__Action item__
What is needed here is an exact copy of all the data.

(Stored items)
BEGIN

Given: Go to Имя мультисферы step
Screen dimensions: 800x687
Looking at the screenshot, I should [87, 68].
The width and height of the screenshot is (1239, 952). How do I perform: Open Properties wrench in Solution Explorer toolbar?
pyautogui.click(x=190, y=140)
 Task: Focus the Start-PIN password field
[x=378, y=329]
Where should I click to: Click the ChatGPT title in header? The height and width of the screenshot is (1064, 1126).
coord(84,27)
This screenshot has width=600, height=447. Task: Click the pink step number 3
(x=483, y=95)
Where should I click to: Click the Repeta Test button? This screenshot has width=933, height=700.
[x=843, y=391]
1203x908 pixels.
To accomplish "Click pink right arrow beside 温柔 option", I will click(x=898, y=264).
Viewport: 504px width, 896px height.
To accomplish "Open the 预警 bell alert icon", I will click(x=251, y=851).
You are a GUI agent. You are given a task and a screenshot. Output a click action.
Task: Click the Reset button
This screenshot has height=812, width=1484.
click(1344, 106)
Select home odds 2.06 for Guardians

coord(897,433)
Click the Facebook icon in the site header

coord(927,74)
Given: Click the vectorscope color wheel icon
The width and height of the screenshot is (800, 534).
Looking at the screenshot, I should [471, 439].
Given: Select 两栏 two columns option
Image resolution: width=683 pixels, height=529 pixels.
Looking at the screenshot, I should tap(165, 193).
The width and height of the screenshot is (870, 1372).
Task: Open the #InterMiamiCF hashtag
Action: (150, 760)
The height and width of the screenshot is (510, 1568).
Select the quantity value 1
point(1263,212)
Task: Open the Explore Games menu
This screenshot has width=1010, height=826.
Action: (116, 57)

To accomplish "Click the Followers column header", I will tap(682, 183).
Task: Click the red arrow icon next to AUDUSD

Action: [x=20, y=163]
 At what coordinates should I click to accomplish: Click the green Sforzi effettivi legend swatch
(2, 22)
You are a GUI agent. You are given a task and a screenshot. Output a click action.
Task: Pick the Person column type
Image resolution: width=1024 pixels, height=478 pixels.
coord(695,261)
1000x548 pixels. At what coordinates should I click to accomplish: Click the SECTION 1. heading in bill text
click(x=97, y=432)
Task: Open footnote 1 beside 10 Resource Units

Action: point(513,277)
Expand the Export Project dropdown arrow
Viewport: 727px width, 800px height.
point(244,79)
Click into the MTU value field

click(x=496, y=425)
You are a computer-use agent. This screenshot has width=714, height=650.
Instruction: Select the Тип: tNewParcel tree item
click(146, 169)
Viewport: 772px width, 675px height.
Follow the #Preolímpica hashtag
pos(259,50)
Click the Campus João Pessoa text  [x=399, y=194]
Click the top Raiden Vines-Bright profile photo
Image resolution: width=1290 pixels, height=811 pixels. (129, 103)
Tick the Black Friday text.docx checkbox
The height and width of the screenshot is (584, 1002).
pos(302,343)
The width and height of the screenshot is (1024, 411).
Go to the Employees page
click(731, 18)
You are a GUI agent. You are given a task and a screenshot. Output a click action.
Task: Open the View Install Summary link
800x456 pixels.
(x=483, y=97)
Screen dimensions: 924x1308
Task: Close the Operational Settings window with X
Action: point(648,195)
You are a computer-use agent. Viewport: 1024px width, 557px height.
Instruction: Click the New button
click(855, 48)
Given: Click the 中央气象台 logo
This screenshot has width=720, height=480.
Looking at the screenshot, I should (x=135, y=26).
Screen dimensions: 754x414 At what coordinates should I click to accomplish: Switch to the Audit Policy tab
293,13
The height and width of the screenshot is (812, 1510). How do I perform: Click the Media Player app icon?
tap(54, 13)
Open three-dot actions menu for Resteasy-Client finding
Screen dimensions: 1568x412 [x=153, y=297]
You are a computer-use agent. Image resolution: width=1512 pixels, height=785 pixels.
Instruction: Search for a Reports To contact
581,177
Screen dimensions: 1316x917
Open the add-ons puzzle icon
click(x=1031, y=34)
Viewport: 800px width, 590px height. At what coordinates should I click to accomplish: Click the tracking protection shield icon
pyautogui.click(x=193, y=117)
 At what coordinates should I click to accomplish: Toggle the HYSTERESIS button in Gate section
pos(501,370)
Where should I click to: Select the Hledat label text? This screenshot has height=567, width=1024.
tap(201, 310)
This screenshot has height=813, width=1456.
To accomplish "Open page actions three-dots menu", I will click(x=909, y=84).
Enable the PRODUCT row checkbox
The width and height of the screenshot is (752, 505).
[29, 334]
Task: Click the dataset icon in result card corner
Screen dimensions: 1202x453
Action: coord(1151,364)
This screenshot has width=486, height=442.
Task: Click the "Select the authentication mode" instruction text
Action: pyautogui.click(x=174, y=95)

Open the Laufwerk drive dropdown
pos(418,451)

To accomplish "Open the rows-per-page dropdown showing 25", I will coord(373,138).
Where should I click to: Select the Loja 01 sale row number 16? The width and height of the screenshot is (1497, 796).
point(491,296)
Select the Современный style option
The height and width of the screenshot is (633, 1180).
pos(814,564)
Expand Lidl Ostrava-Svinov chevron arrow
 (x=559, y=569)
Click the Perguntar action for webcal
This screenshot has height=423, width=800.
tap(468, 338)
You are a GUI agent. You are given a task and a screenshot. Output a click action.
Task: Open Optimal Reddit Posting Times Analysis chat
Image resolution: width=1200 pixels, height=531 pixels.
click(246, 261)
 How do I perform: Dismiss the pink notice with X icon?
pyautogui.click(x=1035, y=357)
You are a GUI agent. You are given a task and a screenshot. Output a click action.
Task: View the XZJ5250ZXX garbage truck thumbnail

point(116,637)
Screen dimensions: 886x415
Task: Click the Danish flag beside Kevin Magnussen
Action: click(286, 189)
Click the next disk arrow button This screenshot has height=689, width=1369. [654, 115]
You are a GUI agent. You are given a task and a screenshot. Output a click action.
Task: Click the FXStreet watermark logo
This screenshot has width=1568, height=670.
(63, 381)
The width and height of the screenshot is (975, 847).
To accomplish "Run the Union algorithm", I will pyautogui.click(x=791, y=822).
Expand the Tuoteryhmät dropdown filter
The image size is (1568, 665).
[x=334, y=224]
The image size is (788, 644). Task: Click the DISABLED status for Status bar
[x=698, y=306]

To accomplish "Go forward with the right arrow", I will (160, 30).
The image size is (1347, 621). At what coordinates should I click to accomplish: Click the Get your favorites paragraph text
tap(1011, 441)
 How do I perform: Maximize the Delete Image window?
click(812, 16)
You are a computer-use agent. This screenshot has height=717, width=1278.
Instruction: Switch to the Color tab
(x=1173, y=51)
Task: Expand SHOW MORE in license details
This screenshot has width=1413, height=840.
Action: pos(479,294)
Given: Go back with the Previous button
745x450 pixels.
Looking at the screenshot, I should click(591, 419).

END

__Solution for this exercise__
Given: Go to Имя мультисферы step
Screen dimensions: 800x687
Looking at the screenshot, I should [87, 68].
The width and height of the screenshot is (1239, 952). How do I perform: Open Properties wrench in Solution Explorer toolbar?
pyautogui.click(x=190, y=140)
 Task: Focus the Start-PIN password field
[x=378, y=329]
Where should I click to: Click the ChatGPT title in header? The height and width of the screenshot is (1064, 1126).
coord(84,27)
This screenshot has width=600, height=447. Task: Click the pink step number 3
(x=483, y=95)
Where should I click to: Click the Repeta Test button? This screenshot has width=933, height=700.
[x=843, y=391]
1203x908 pixels.
To accomplish "Click pink right arrow beside 温柔 option", I will click(x=898, y=264).
Viewport: 504px width, 896px height.
To accomplish "Open the 预警 bell alert icon", I will click(x=251, y=851).
You are a GUI agent. You are given a task and a screenshot. Output a click action.
Task: Click the Reset button
This screenshot has height=812, width=1484.
click(1344, 106)
Select home odds 2.06 for Guardians

coord(897,433)
Click the Facebook icon in the site header

coord(927,74)
Given: Click the vectorscope color wheel icon
The width and height of the screenshot is (800, 534).
Looking at the screenshot, I should [471, 439].
Given: Select 两栏 two columns option
Image resolution: width=683 pixels, height=529 pixels.
Looking at the screenshot, I should tap(165, 193).
The width and height of the screenshot is (870, 1372).
Task: Open the #InterMiamiCF hashtag
Action: (150, 760)
The height and width of the screenshot is (510, 1568).
Select the quantity value 1
point(1263,212)
Task: Open the Explore Games menu
This screenshot has width=1010, height=826.
Action: (116, 57)

To accomplish "Click the Followers column header", I will tap(682, 183).
Task: Click the red arrow icon next to AUDUSD

Action: [x=20, y=163]
 At what coordinates should I click to accomplish: Click the green Sforzi effettivi legend swatch
(2, 22)
You are a GUI agent. You are given a task and a screenshot. Output a click action.
Task: Pick the Person column type
Image resolution: width=1024 pixels, height=478 pixels.
coord(695,261)
1000x548 pixels. At what coordinates should I click to accomplish: Click the SECTION 1. heading in bill text
click(x=97, y=432)
Task: Open footnote 1 beside 10 Resource Units

Action: point(513,277)
Expand the Export Project dropdown arrow
Viewport: 727px width, 800px height.
point(244,79)
Click into the MTU value field

click(x=496, y=425)
You are a computer-use agent. This screenshot has width=714, height=650.
Instruction: Select the Тип: tNewParcel tree item
click(146, 169)
Viewport: 772px width, 675px height.
Follow the #Preolímpica hashtag
pos(259,50)
Click the Campus João Pessoa text  [x=399, y=194]
Click the top Raiden Vines-Bright profile photo
Image resolution: width=1290 pixels, height=811 pixels. (129, 103)
Tick the Black Friday text.docx checkbox
The height and width of the screenshot is (584, 1002).
pos(302,343)
The width and height of the screenshot is (1024, 411).
Go to the Employees page
click(731, 18)
You are a GUI agent. You are given a task and a screenshot. Output a click action.
Task: Open the View Install Summary link
800x456 pixels.
(x=483, y=97)
Screen dimensions: 924x1308
Task: Close the Operational Settings window with X
Action: point(648,195)
You are a computer-use agent. Viewport: 1024px width, 557px height.
Instruction: Click the New button
click(855, 48)
Given: Click the 中央气象台 logo
This screenshot has width=720, height=480.
Looking at the screenshot, I should (x=135, y=26).
Screen dimensions: 754x414 At what coordinates should I click to accomplish: Switch to the Audit Policy tab
293,13
The height and width of the screenshot is (812, 1510). How do I perform: Click the Media Player app icon?
tap(54, 13)
Open three-dot actions menu for Resteasy-Client finding
Screen dimensions: 1568x412 [x=153, y=297]
You are a computer-use agent. Image resolution: width=1512 pixels, height=785 pixels.
Instruction: Search for a Reports To contact
581,177
Screen dimensions: 1316x917
Open the add-ons puzzle icon
click(x=1031, y=34)
Viewport: 800px width, 590px height. At what coordinates should I click to accomplish: Click the tracking protection shield icon
pyautogui.click(x=193, y=117)
 At what coordinates should I click to accomplish: Toggle the HYSTERESIS button in Gate section
pos(501,370)
Where should I click to: Select the Hledat label text? This screenshot has height=567, width=1024.
tap(201, 310)
This screenshot has height=813, width=1456.
To accomplish "Open page actions three-dots menu", I will click(x=909, y=84).
Enable the PRODUCT row checkbox
The width and height of the screenshot is (752, 505).
[29, 334]
Task: Click the dataset icon in result card corner
Screen dimensions: 1202x453
Action: coord(1151,364)
This screenshot has width=486, height=442.
Task: Click the "Select the authentication mode" instruction text
Action: pyautogui.click(x=174, y=95)

Open the Laufwerk drive dropdown
pos(418,451)

To accomplish "Open the rows-per-page dropdown showing 25", I will coord(373,138).
Where should I click to: Select the Loja 01 sale row number 16? The width and height of the screenshot is (1497, 796).
point(491,296)
Select the Современный style option
The height and width of the screenshot is (633, 1180).
pos(814,564)
Expand Lidl Ostrava-Svinov chevron arrow
 (x=559, y=569)
Click the Perguntar action for webcal
This screenshot has height=423, width=800.
tap(468, 338)
You are a GUI agent. You are given a task and a screenshot. Output a click action.
Task: Open Optimal Reddit Posting Times Analysis chat
Image resolution: width=1200 pixels, height=531 pixels.
click(246, 261)
 How do I perform: Dismiss the pink notice with X icon?
pyautogui.click(x=1035, y=357)
You are a GUI agent. You are given a task and a screenshot. Output a click action.
Task: View the XZJ5250ZXX garbage truck thumbnail

point(116,637)
Screen dimensions: 886x415
Task: Click the Danish flag beside Kevin Magnussen
Action: click(286, 189)
Click the next disk arrow button This screenshot has height=689, width=1369. [654, 115]
You are a GUI agent. You are given a task and a screenshot. Output a click action.
Task: Click the FXStreet watermark logo
This screenshot has width=1568, height=670.
(63, 381)
The width and height of the screenshot is (975, 847).
To accomplish "Run the Union algorithm", I will pyautogui.click(x=791, y=822).
Expand the Tuoteryhmät dropdown filter
The image size is (1568, 665).
[x=334, y=224]
The image size is (788, 644). Task: Click the DISABLED status for Status bar
[x=698, y=306]

To accomplish "Go forward with the right arrow", I will (160, 30).
The image size is (1347, 621). At what coordinates should I click to accomplish: Click the Get your favorites paragraph text
tap(1011, 441)
 How do I perform: Maximize the Delete Image window?
click(812, 16)
You are a computer-use agent. This screenshot has height=717, width=1278.
Instruction: Switch to the Color tab
(x=1173, y=51)
Task: Expand SHOW MORE in license details
This screenshot has width=1413, height=840.
Action: pos(479,294)
Given: Go back with the Previous button
745x450 pixels.
Looking at the screenshot, I should click(591, 419).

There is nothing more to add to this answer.